Presented by Glen Hougan, NSCAD University
UX design education faces a growing problem, which is the rise of Useless UX also known as Synthetic User Experience (SUX). As students increasingly leverage AI to generate UX personas, data and research outcomes, the messy, essential work of direct human interaction is being replaced by AI mimicry. To reverse this trend, educators must re-centre UX design on genuine human connection. How can we champion meaningful design experiences that prioritize real people over synthetic substitutes? Through a series of exercises involving group reflections, strategy sharing and group design challenges, this workshop examines the rise of Userless UX with the aim of having educators shift the focus from designing digital interfaces to designing human experiences as the primary output of UX design.

About Glen Hougan
Glen is a service/experience designer and Associate Professor in Design at NSCAD University, specializing in healthcare and design for aging populations. As an advocate for design thinking and UX, his research focuses on designing for dignity. He serves as the Principal of Wellspan Research and Design and an Adjunct Professor of Engineering at Dalhousie University. He was named the Sun Life Financial Chair in Design in Health and Aging and received a Research Fellowship at the Mayo Clinic’s Center for Innovation.

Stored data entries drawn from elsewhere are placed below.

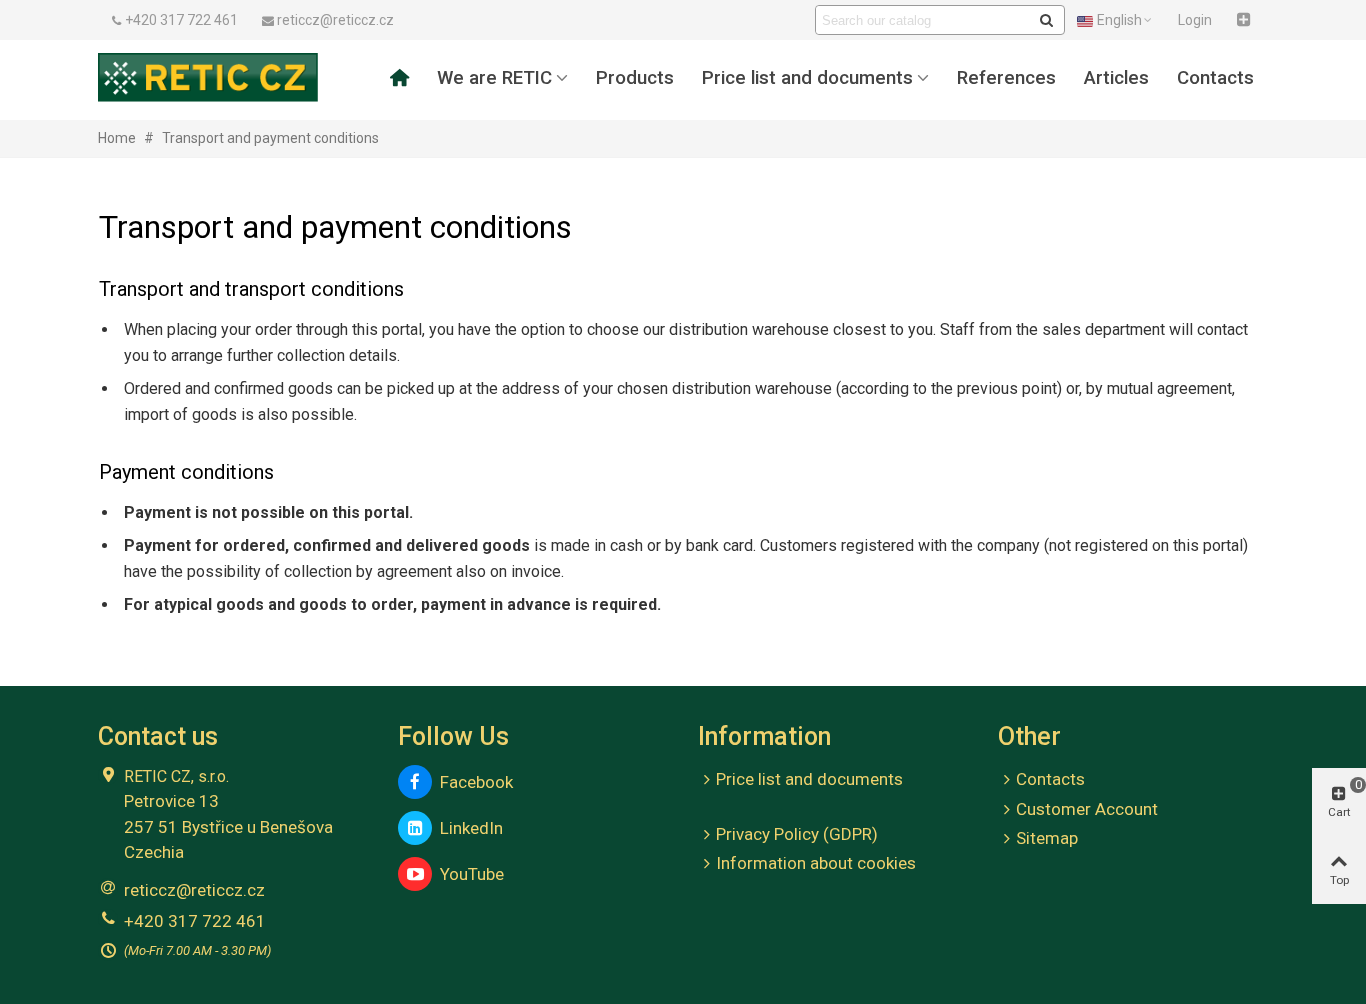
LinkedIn (467, 828)
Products (635, 78)
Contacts (1215, 78)
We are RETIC (494, 78)
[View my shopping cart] (1246, 20)
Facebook (472, 782)
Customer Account (1087, 809)
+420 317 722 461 (195, 921)
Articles (1116, 78)
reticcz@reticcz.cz (194, 890)
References (1006, 78)
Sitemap (1047, 838)
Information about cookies (816, 863)
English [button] (1119, 20)
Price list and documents (807, 78)
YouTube (468, 874)
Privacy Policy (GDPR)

4:15 - 5:10 PM | Closing Keynote

Radical Publishing & Riso Lab, presented by Elaine Lopez

This session presents Radical Publishing & Riso Lab, a studio course that treats New York City as an active site of inquiry rather than a backdrop. Centred on Risograph printing as the means of production, the course approaches publishing as a collective and political practice informed by circulation, labour and access. Students move between the classroom and spaces such as Interference Archive, Secret Riso Club, Lucky Risograph and the Parsons School of Design university archives, using these visits to inform the content and form of radical posters, zines, GIFs and collaborative publications. Field trips are not enrichment; they are the structure of the course. Encounters with archives, working studios and practitioners generate research questions, writing prompts, production constraints and distribution strategies. In this presentation, Elaine share a framework for treating the city as an extended classroom, practical models for archive-based making exercises and approaches to teaching print production as critical inquiry and shared authorship. Mobility—both geographic and conceptual—becomes a method for reshaping how design knowledge is produced and circulated.

About Elaine Lopez

Elaine is a Cuban-American designer, researcher and educator whose work explores the intersections of cultural identity, print culture and socially engaged design. She is an Assistant Professor of Communication Design at Parsons School of Design at The New School, where she teaches Thesis, Riso printing and typography. Across her research, teaching and professional practice, Elaine approaches design as a relational act—one that can foster dialogue, cultivate care and challenge dominant narratives.